Amy Lawrence graduated from Manchester School Of Art in 2013 and has since worked across the UK and beyond as an artist, creative producer and facilitator of participatory settings and events in various settings from the gallery to site specific settings and theatre spaces. Amy is also the co-founder of LEGROOM, a new space for approaches to movement and visual arts in Manchester city centre (supported by Castlefield Gallery).

What were the key areas of your practice you wanted to develop?

Observing the preparations for 10,000 gestures (Boris Charmatz), allowed me to develop a more coherent and knowledgeable approach to choreographic methods, performative skills, devising processes and rehearsal methods in order to professionalize my practise further. I hoped to develop my curatorial practise through being embedded within MIF and explore how creative relationships are instigated and managed but also closely observe the diversity ethos and talent development programmes so I am able to apply these approaches to LEGROOM (Amy Lawrence & Juliet Davis).

What were the specific questions or challenges you wanted to explore through this experience?

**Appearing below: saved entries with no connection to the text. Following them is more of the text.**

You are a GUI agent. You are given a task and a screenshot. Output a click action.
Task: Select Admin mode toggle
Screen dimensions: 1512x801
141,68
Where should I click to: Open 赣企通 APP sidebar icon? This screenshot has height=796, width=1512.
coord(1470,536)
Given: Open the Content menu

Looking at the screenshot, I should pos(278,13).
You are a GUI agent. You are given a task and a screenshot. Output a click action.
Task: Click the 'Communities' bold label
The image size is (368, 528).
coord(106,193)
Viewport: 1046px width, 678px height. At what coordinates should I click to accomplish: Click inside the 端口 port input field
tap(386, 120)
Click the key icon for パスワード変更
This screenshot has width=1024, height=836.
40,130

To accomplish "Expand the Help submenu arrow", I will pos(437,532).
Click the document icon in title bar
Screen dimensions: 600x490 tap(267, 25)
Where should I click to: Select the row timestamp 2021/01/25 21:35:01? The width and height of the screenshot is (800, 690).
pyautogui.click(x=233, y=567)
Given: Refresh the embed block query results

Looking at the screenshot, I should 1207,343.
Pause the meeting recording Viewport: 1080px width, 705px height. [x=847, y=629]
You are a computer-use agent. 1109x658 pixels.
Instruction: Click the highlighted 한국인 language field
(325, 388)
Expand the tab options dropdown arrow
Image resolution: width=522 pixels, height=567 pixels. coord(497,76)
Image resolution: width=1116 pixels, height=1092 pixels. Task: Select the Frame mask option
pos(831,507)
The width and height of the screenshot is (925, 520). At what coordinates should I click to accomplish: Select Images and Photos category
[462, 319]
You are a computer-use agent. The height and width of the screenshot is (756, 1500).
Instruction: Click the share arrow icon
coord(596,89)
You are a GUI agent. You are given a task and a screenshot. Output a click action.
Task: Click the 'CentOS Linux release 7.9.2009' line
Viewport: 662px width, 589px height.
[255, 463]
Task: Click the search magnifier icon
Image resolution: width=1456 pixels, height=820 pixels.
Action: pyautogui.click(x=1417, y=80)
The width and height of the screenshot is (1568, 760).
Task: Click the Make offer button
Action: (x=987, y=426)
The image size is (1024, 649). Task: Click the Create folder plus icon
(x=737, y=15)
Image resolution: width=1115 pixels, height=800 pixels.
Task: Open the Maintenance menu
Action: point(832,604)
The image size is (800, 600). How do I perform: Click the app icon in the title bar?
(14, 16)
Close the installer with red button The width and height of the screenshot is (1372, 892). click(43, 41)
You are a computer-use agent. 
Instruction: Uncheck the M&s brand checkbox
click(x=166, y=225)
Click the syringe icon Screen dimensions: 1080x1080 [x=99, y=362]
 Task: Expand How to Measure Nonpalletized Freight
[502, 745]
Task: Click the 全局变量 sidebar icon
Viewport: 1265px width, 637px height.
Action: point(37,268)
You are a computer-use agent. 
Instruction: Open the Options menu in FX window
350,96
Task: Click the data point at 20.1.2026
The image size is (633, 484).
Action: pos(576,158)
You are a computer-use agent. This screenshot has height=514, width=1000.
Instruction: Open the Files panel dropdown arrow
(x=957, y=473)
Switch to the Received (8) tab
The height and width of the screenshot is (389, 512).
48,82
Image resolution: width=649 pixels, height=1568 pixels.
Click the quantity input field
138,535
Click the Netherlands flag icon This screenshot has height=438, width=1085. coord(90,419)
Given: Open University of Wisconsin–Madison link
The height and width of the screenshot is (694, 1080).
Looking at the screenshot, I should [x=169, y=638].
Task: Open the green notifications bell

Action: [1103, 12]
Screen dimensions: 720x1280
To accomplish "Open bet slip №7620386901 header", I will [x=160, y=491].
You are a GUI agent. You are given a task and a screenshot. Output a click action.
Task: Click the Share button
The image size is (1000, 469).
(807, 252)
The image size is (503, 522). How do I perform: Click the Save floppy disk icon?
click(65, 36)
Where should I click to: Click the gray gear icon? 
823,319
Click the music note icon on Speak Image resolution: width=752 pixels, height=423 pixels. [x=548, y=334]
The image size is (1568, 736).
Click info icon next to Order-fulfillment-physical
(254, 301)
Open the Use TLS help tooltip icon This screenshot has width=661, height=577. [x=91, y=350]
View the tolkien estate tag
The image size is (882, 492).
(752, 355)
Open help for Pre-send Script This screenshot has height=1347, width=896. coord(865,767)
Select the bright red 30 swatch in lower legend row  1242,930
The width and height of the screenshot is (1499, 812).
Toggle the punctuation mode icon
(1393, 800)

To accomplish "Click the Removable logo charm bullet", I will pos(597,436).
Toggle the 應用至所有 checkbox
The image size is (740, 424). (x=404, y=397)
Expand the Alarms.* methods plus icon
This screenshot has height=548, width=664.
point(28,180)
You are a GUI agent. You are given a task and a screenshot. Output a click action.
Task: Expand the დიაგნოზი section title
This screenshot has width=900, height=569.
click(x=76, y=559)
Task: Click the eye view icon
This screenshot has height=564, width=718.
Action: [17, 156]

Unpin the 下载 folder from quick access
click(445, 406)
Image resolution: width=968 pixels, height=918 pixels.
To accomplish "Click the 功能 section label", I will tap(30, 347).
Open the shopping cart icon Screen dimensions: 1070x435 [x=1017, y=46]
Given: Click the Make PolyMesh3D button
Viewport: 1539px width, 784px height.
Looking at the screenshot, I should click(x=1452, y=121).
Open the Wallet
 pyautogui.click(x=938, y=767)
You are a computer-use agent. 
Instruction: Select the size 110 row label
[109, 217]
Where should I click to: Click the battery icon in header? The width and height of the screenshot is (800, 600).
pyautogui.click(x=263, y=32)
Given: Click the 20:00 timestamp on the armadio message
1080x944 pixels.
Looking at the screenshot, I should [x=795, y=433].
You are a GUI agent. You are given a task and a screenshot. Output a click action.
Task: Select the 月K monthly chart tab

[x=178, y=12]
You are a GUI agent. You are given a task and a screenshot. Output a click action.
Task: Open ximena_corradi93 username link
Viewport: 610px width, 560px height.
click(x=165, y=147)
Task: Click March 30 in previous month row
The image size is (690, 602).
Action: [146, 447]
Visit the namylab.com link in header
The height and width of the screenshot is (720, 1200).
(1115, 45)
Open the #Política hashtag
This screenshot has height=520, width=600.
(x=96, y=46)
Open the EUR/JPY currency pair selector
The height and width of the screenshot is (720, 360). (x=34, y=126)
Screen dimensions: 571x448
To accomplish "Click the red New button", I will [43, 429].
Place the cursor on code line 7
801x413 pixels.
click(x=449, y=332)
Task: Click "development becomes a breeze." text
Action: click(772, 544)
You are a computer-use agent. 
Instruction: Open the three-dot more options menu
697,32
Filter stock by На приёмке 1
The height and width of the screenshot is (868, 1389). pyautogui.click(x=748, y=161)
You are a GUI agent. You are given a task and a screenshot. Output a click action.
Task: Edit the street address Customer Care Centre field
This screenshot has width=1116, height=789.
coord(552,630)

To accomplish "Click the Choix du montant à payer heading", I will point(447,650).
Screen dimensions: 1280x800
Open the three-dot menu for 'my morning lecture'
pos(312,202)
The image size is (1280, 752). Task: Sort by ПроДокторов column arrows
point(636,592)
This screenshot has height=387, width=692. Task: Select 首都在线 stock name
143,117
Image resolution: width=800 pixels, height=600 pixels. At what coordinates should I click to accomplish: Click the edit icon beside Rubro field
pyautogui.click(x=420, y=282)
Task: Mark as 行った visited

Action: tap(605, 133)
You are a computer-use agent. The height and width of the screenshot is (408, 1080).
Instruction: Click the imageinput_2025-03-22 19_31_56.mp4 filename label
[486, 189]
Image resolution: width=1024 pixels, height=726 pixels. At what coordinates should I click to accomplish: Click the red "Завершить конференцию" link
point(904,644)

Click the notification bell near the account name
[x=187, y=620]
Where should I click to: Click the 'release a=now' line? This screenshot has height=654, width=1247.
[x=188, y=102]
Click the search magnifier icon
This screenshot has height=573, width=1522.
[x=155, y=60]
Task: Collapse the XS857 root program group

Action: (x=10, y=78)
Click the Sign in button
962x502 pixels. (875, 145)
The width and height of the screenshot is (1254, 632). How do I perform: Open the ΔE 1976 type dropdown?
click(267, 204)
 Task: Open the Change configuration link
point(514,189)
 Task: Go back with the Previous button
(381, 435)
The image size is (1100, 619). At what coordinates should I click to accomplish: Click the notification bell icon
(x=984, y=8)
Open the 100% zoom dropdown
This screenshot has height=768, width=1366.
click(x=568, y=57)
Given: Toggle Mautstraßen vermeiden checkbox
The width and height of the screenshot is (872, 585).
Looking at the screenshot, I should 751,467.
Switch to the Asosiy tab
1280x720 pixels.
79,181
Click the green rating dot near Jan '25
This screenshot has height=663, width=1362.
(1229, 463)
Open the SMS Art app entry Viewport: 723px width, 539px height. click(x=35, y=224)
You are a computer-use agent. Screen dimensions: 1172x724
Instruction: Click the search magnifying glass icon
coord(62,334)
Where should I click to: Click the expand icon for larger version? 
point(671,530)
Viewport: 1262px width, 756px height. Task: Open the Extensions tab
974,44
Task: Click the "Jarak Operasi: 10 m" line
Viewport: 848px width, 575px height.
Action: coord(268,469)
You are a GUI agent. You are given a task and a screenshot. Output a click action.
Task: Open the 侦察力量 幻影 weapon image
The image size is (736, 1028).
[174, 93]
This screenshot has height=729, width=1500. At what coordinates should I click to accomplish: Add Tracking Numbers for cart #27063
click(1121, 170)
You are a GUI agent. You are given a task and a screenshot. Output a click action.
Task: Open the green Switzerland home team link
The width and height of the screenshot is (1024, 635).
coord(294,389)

Through my involvement in the programme I now have connections to the Festival which are very beneficial. I have been able to talk with members of staff and develop a deeper connection with MIF and to continue my communication across the organisation. I worked alongside my curatorial collaborator who was an artist liaison for 10,000 Gestures, which meant we were able to involve some of the Boris Charmatz dancers within our project LEGROOM through this connection so we now also both have contacts with the dancers and team behind the work’

Hafsah Aneela Bashir

Commission:
The Welcoming Party

Hafsah Aneela Bashir is a published writer and performance poet based in Manchester. I facilitate creative writing workshops with underrepresented and marginalised groups in the community with a strong focus on empowerment and identity. I'm also co-director of a new arts collective I co-formed, Outside The Frame Arts, which aims to challenge the gatekeepers of knowledge and platform voices often absent from the mainstream. https://hafsahaneelabashir.wordpress.com/

What were the key areas of your practice you wanted to develop?

I wanted to develop skills for script writing and learn more about the collaborative process of devised theatre making. I wanted to develop my confidence especially performance skills as I would be producing and acting in a play centred around the complex relationship Muslim women have with the cloth.

What were the specific questions or challenges you wanted to explore through this experience?

It’s taught me a lot about the various art forms and techniques that I can incorporate into my own practise. It reminded us of the ethos and vision that MIF is achieving and gave us food for thought as to how we can contribute to that legacy once the festival is over.